THE RECORDS =
>>
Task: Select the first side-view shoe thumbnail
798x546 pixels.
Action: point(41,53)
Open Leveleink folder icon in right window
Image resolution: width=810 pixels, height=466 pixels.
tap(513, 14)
<<
Copy every one of the items above, line for line, without any change.

Task: Select the first side-view shoe thumbnail
798x546 pixels.
Action: point(41,53)
Open Leveleink folder icon in right window
Image resolution: width=810 pixels, height=466 pixels.
tap(513, 14)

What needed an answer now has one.